You have played against some great captains... Steve Waugh, Nasser Hussain, Michael Vaughan, Stephen Fleming... Being on the other side of the fence, did you pick up anything in particular?

Like I’ve said, you pick up stuff from all kinds of guys... I can’t really pinpoint that I picked up something from one particular captain... You observe their tactics, for tactics are important.

What were your expectations when Gary Kirsten started off as the India coach, in March 2008?

Gary was terrific for the team... One of the great things about him was that he led by example and was an incredibly hard worker... Also, the way he conducted himself around the team was incredible. Once you do that, it’s easier to build respect... A lot of us had played with Gary, so for some of us senior guys, he was more like a friend than a coach...

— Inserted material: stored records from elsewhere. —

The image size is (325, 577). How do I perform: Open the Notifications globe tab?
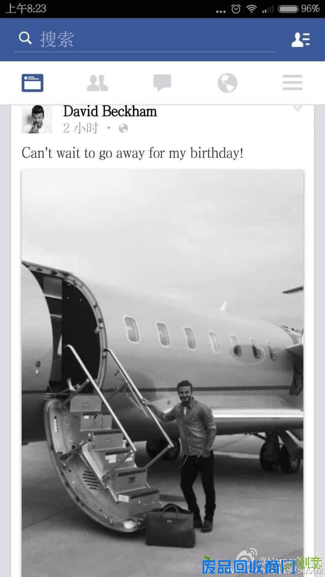(x=228, y=83)
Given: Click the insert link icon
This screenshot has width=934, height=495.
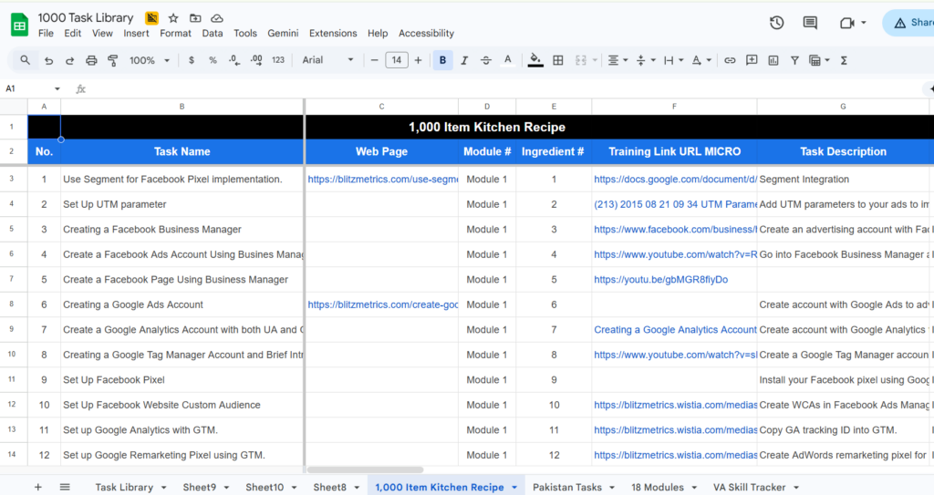Looking at the screenshot, I should (x=729, y=60).
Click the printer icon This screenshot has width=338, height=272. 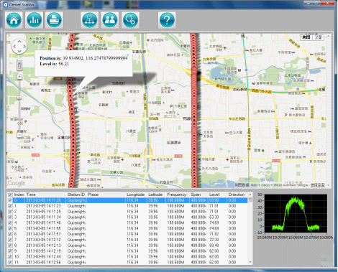54,20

That seemed to work for the team. At that stage, that’s probably what the team needed. Apart from his work ethic, his ability to work with people was also good... He built up a bond, a good relationship with Dhoni, which turned out to be very critical.

Weren’t you surprised that Kirsten took up a national job so soon? He’d been wanting a complete break, to spend time with his family...

Not really... Coaching your country is a huge honour and a privilege... I don’t think anyone at any stage in his career will knock that back. So, while he might have liked a break, an opportunity like this might not have come if he had taken the time off.

Gary had been 40 when he got the India job... Duncan Fletcher is in his 60s... Is Fletcher having to adjust a lot more?

Duncan is a very experienced coach and he has been around the international scene for a long time... As a player, as a coach... So, he has been there and done that... He brings that whole experience with him and has incredible knowledge... He is very good technically. I don’t know how it is with the bowlers in our team, but as a batsman, I have found some of his ideas and suggestions really good.

At the highest level, just how much can a coach do?

A coach can’t do too much technically... Coaching is also about managing the environment around the team, it is also about talking tactics and strategies... There are small things that a coach can add... But it is also about sharing experiences, sharing his thoughts... Being like a sounding board... With so much of international cricket nowadays, it’s hard not to have a coach to manage things.

Your teammates have told me that more than a good coach, we actually need a good man-manager. Do you agree?

Definitely... At the international level, man-management is as important as coaching.

To talk of ODIs, could you not have achieved more in the 50-over game?

Yes... I could have achieved more in Test cricket too... You can always try and do better, try and achieve more... The moment you think you’ve done your best, or have achieved it all, then that’s the time to quit... If someone had, at the start of my ODI career (after the 1996 World Cup), said I would score over 10,000 runs and play more than 300 matches, then nobody would have believed that person... So, in that sense, I have over-achieved! But, yes, if you compare my ODI record with the Test record, then the Test record is better. But in ODIs, I batted in different positions and even kept wickets for a while... Having said that, batting in different positions taught me a lot about adaptability and about reacting to situations... I’m glad that I could play both (principal) formats successfully, for at one stage in my career, it did look that I would only be a Test player.

The final one... You actually had a fantastic T20 debut, in Manchester, at the age of 38...

(Smiles) Strange things can happen... Right now, I'm enjoying Test cricket and the time I get off is great for me, as it gives me time to work on my fitness and to be with my family.